Section 67 of the Pensions Act 1995 limits the circumstances in which the Rules of a scheme can be amended in a way that may be detrimental to members’ benefits. In such circumstances detrimental modifications may be made where either:

  • actuarially equivalent benefits are offered; or
  • the individual member consents (the “informed consent route”).

Based on the argument of Tata Steel and the Trustee of the BSPS that most members would be better off under their proposed changes than if the scheme transferred to the PPF on the face of it the “informed consent route” might appear feasible. However, when you consider that

  • the scheme has approximately 130,000 members;
  • the informed consent route is prescriptive and not straightforward; and
  • some members (albeit a minority) may be worse off as a result of the proposed changes compared to benefits payable under the PPF.

It becomes clear that this option may not be that attractive.

An interesting option would be to seek informed consent from all members and only make the change for the specific members who did provide informed consent. It would be administratively cumbersome but may go some way to helping them achieve their objective. Arguably all members could win out of that situation. Perhaps that could be a last ditch consideration if the government refuses to make any of the changes requested!

The changes being considered by the government are changes that many sponsoring employers would be delighted to welcome. However the government has made it abundantly clear that if it does go down the route of amending section 67 such amendments will be strictly limited to the operation of the BSPS.

Whilst it would seem that this could be a dangerous approach in terms of opening the floodgates for other schemes the government has made it clear that it is only considering this option in respect of the BSPS because of the very specific circumstances and the government’s goal of minimising the impact on the steel industry, members of the BSPS and the affected region.

Even if this proposal were adopted and legislation was amended, BSPS would still need to find a new sponsoring employer (as it is anticipated that such benefits would exceed PPF benefits, meaning the BSPS would remain outside the PPF, at least for the time being).  The PPF have commented that it does not want to be used as an underwriter for risk and that if BSPS is allowed to run with a shell company as its sponsoring employer action would need to be taken to limit the potential impact on PPF members and levy payers.
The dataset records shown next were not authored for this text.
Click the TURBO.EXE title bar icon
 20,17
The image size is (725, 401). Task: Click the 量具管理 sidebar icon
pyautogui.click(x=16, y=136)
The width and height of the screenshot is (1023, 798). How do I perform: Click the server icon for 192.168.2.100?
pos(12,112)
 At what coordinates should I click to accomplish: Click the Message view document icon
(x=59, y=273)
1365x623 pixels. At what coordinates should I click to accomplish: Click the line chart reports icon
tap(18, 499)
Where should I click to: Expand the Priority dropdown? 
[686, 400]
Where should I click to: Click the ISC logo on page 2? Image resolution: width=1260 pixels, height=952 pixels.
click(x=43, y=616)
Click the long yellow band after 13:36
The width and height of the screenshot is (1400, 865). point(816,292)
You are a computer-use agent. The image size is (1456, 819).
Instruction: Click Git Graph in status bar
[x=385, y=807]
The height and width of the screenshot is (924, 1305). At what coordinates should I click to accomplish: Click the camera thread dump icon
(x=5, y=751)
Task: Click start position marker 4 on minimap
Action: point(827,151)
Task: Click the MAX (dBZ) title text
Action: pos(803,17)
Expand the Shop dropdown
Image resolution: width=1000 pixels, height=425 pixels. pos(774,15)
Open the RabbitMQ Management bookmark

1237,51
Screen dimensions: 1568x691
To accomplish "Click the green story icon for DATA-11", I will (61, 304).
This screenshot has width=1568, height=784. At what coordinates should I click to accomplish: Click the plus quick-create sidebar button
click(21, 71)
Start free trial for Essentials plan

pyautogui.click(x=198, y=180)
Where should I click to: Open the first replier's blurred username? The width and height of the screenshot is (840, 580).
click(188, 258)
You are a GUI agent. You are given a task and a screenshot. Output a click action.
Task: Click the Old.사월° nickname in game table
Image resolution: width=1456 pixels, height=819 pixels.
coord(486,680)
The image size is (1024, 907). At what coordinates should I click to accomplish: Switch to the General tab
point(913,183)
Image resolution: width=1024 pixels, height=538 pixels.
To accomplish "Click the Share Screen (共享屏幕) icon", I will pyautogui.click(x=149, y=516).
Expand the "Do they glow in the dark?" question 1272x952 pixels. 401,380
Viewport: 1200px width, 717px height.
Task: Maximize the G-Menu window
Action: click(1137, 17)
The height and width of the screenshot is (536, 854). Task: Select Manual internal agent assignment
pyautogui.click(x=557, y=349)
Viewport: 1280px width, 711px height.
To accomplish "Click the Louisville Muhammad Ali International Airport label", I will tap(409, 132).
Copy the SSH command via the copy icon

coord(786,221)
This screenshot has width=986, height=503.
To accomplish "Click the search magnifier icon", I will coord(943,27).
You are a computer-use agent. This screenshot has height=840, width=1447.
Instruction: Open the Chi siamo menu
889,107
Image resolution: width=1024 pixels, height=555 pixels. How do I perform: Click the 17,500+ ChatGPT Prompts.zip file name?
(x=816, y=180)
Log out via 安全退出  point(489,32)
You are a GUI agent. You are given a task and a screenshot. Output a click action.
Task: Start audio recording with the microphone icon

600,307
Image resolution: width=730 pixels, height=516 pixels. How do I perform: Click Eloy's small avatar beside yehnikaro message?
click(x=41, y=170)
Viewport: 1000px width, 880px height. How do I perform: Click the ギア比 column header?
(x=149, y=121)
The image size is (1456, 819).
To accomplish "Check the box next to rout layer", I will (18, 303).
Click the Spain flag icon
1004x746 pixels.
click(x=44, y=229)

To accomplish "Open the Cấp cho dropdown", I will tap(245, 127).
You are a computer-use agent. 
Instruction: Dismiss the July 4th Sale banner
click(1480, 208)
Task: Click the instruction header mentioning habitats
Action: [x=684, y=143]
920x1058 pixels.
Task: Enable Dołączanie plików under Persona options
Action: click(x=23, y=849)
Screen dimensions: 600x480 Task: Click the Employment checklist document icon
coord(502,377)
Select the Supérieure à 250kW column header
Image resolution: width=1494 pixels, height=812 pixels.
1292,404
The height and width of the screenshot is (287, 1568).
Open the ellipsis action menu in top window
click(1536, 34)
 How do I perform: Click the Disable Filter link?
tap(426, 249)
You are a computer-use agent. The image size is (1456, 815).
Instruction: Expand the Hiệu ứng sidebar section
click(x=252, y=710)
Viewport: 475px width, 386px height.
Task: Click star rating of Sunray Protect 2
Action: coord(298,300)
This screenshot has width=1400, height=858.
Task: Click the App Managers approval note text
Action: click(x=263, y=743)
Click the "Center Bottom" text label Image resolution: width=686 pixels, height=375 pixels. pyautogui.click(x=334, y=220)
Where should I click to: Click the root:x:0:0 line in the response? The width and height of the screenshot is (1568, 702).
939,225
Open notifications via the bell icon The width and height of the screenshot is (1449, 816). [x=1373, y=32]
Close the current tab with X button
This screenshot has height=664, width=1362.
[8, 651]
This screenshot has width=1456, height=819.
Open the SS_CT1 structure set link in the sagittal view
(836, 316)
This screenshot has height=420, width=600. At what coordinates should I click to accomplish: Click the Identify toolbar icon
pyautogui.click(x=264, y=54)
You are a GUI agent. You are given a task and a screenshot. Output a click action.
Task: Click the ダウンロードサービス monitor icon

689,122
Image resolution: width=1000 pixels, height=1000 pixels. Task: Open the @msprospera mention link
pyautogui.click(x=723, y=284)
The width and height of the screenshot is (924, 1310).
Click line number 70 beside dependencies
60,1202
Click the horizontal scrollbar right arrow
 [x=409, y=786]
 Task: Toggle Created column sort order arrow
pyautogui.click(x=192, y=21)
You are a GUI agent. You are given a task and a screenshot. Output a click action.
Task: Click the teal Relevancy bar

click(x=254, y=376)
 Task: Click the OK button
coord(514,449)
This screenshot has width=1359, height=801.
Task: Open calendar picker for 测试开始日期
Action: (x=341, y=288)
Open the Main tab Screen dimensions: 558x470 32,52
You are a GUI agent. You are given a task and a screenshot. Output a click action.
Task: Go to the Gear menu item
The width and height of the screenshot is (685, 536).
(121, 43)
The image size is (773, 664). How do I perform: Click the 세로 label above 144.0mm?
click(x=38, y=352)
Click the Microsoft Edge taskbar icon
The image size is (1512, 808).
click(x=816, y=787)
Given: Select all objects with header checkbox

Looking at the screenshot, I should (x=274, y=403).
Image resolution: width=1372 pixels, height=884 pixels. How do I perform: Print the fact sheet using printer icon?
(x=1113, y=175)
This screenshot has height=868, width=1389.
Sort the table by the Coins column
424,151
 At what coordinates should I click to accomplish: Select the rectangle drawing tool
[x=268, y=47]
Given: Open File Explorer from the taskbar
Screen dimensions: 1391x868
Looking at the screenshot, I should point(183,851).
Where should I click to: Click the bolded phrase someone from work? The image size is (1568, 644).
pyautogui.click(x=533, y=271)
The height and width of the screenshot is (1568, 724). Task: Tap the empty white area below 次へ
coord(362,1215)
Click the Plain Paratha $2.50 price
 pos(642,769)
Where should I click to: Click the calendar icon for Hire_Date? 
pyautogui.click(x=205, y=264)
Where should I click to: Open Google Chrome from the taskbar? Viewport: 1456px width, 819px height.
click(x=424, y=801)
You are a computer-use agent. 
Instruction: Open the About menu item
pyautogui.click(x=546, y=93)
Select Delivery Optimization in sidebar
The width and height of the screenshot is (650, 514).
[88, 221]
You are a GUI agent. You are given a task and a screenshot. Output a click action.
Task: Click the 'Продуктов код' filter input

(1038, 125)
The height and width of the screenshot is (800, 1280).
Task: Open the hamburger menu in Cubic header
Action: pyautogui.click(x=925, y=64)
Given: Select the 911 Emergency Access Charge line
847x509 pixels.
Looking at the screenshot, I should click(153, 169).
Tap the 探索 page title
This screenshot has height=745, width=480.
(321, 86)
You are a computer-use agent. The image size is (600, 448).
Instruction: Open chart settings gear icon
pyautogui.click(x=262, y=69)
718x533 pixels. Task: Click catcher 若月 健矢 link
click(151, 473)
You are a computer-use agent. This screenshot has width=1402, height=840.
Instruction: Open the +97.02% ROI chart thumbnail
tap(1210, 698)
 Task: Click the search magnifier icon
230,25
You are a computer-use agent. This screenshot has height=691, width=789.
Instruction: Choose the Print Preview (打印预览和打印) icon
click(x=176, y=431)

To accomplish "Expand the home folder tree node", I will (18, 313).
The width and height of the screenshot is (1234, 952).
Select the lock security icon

D: Transfer to another scheme

In order for this proposal to be affordable the receiving scheme would need to provide a lower level of benefits for members than under the BSPS.

The argument in favour of this approach is that most members would receive benefits in excess of the benefits they would receive if the BSPS transferred to the PPF.  In BSPS’ response to the consultation on 16 June it stated that around 58,000 members who are aged below 65 would see a reduction of at least 10% to their benefits if the BSPS transferred to the PPF.

Effecting a transfer to a scheme with lower benefits via member consent would be cumbersome and 100% member acceptance would be very unlikely.  The alternatives are:

  • to offer Members the option of joining the new scheme, albeit with reduced benefits, leaving the remaining Members in BSPS which would inevitably have to transfer to the PPF – this mirrors the approach recently approved under the Halcrow Pension Scheme.  Pension Regulator agreement would be required before this avenue could be adopted; or
  • to effect a bulk transfer.  A bulk transfer without member consent to a scheme offering reduced benefits is prevented by legislation in its current form, an amendment to legislation would therefore be required to facilitate such a bulk transfer.

The consultation ended on 23 June and we await the results.